Martina Caramignoli

Personal information
- Born: 25 May 1991 (age 35) Rieti, Italy
- Height: 1.68 m (5 ft 6 in)
- Weight: 53 kg (117 lb)

Sport
- Sport: Swimming
- Club: G.S. Fiamme Oro

Medal record
Women's swimming
Representing Italy
European championships (LC)
| Bronze medal – third place | 2014 Berlin | 1500 m freestyle |
| Bronze medal – third place | 2020 Budapest | 1500 m freestyle |
| Bronze medal – third place | 2022 Rome | 1500 m freestyle |
European Championships (SC)
| Bronze medal – third place | 2019 Glasgow | 800 m freestyle |
Mediterranean Games
| Bronze medal – third place | 2022 Oran | 800 m freestyle |
Summer Universiade
| Gold medal – first place | 2015 Gwangju | 1500 m freestyle |
| Silver medal – second place | 2015 Gwangju | 800 m freestyle |
| Bronze medal – third place | 2013 Kazan | 1500 m freestyle |

= Martina Caramignoli =

Italian swimmer (born 1991)

Martina (Rita) Caramignoli (born 25 May 1991) is an Italian freestyle swimmer.

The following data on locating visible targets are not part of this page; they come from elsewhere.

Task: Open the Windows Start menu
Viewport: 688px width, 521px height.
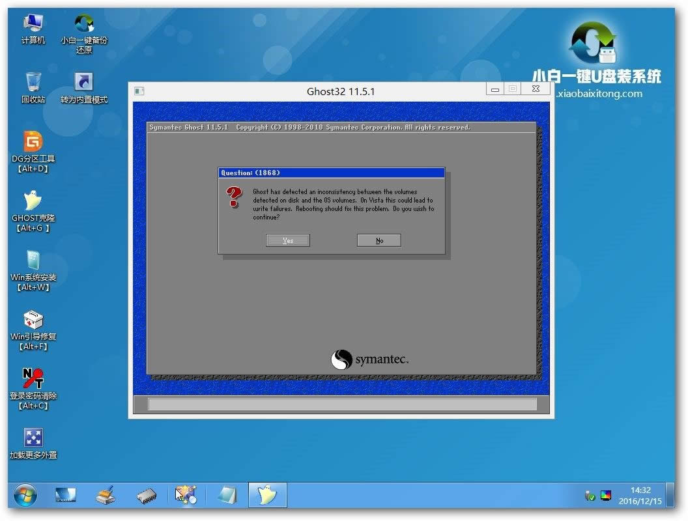Action: pos(24,495)
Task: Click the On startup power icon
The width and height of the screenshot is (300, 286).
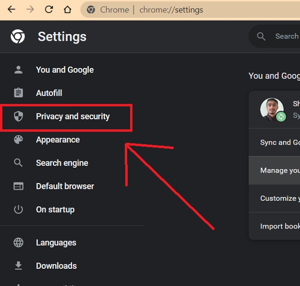Action: [x=18, y=209]
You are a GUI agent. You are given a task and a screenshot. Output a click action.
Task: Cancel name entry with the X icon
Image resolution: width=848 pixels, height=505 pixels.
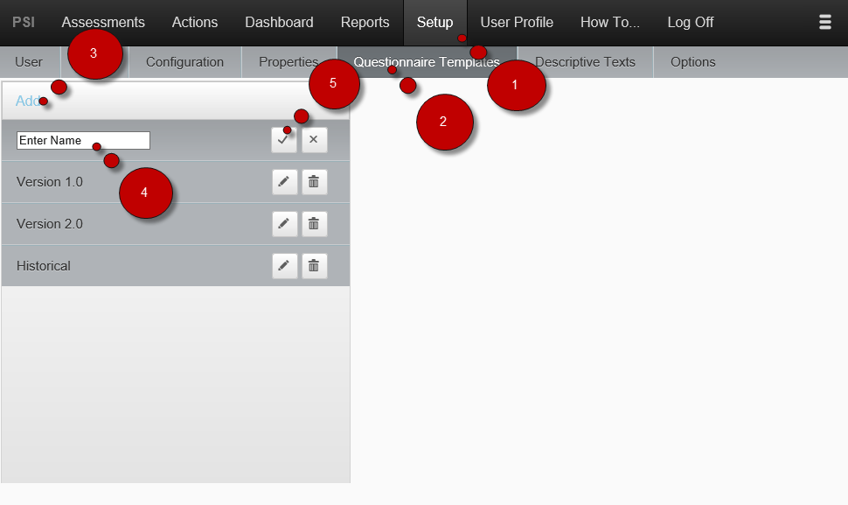pos(314,140)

She competed at the 2020 Summer Olympics, in 800 m freestyle and 1500 m freestyle.

She won a bronze medal in the 1500 m at the 2014 European Aquatics Championships.

Martina Caramignoli is an athlete of the Gruppo Sportivo Fiamme Oro.

At the 2022 European Aquatics Championships, contested in Rome in August, Caramignoli won the bronze medal in the 1500 metre freestyle, finishing in a time of 16:12.39, which was less than 20 seconds behind gold medalist and fellow Italian Simona Quadarella.

==Education==
She currently studies Agriculture at the University of Pisa.